Designs can easily be much larger, with many more alternatives, attributes, levels and versions. This means that the number of possible questions can run into the billions, which poses a computational problem. Examining such a large number of questions is infeasible in a realistic time frame.
This is where the Maximum candidate questions box is used. Setting Maximum candidate questions limits the number of questions that are examined during the optimization process. This is useful if the Federov algorithm is taking too long. Naturally this means that the design might not be as optimal as when all questions are considered, but it will certainly be necessary for very large designs unless you are prepared for a very long wait. I suggest starting with 100,000 candidates (which are chosen randomly from all possible questions) and iterating from there depending on how much time you can spend.
Comparison of designs
To the diagnostics for the design are conveniently included at the top of the output, which is shown for the Random example design below.
The first value shown is D-error. D-error is a measure that shows how good or bad a design is at extracting information from respondents. A lower D-error indicates a better design. Usually, D-errors are used to compare the quality of designs created by different algorithms. The corresponding value for the Federov algorithm is 5.61.
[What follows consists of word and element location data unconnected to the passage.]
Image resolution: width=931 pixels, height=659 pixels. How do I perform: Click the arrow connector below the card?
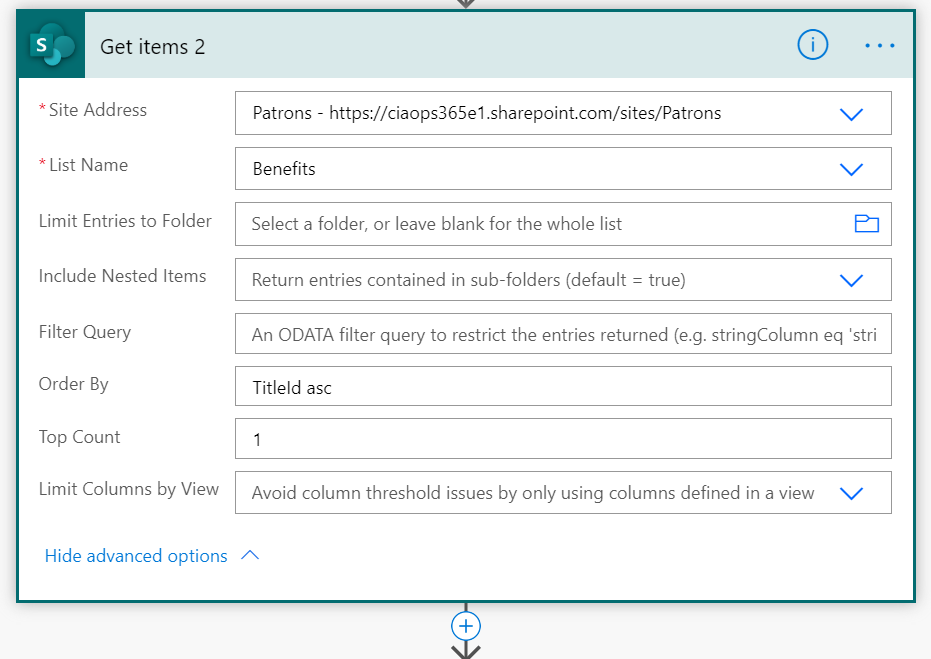[x=466, y=651]
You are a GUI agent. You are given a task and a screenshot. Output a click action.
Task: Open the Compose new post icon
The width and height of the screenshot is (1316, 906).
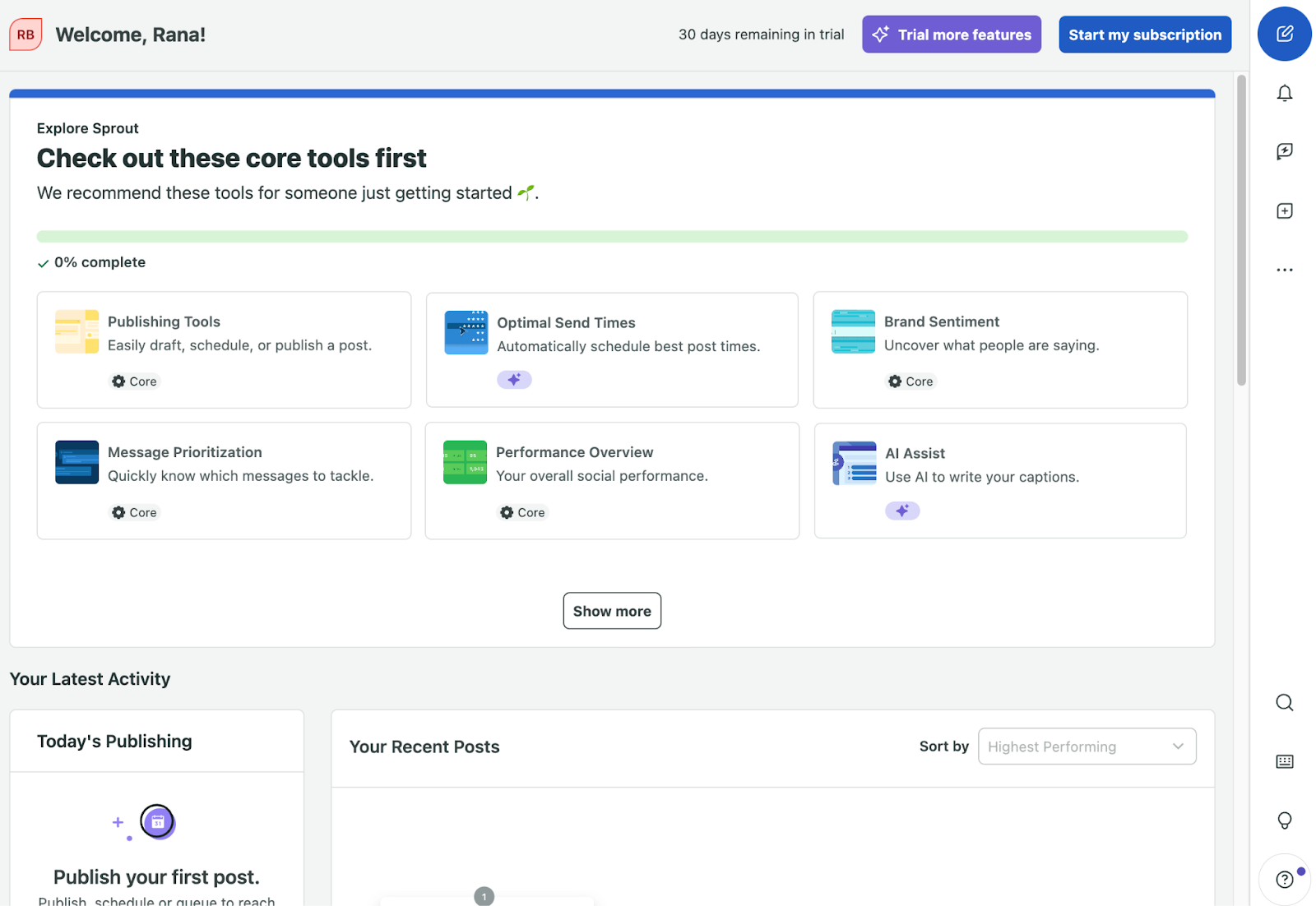(x=1284, y=34)
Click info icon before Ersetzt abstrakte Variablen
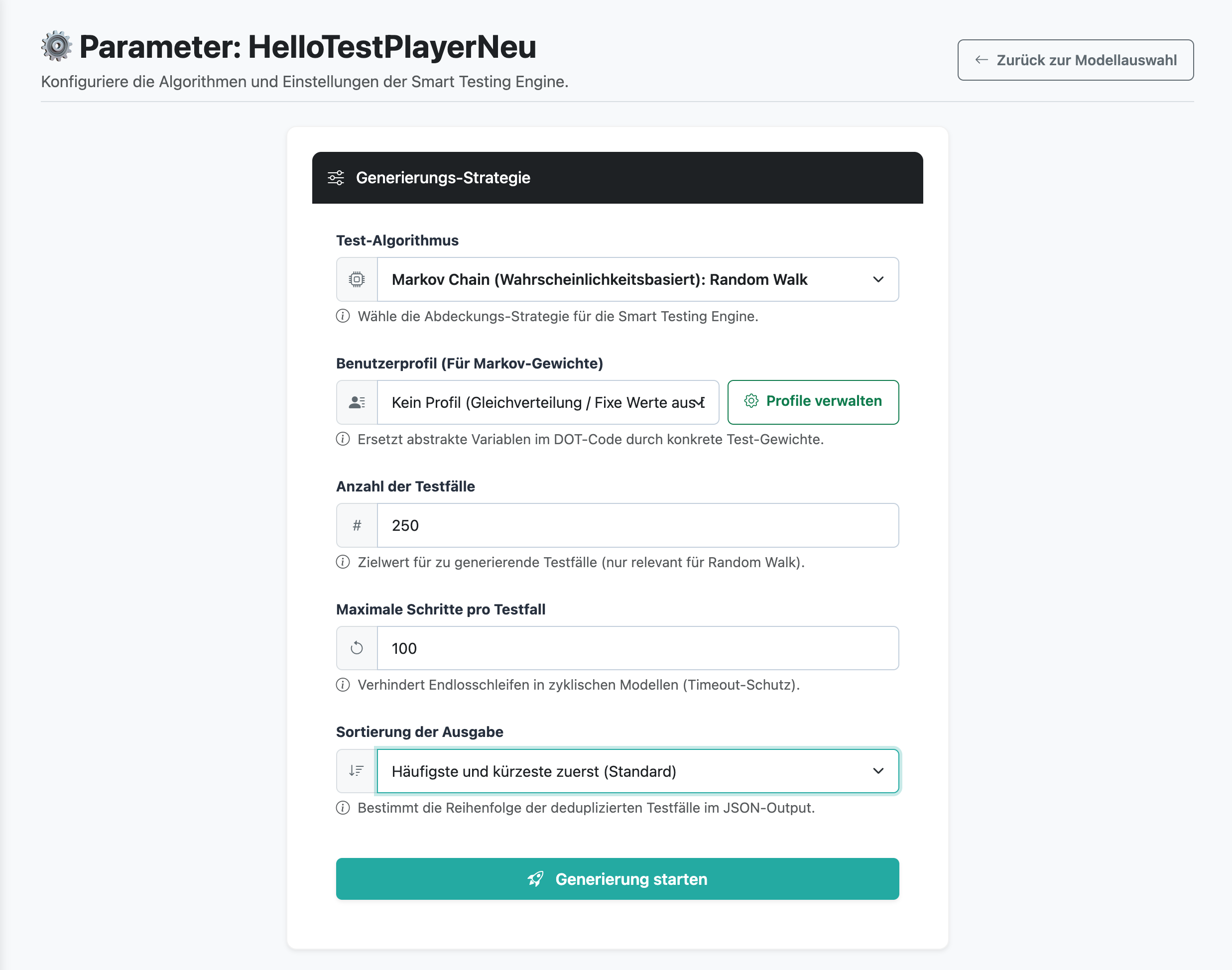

The following rows, singles, show tables of the frequency of occurrence of each level. Since this is a random design there are significant fluctuations. For example, in the Crowding attribute of the Bus alternative Half full is shown 11 times but Empty is shown only twice.
Finally, pairs show tables of the co-occurrence of the levels for each pair attributes of an alternative. These numbers also show a large amount of variation. The same tables for the Federov algorithm are much more balanced.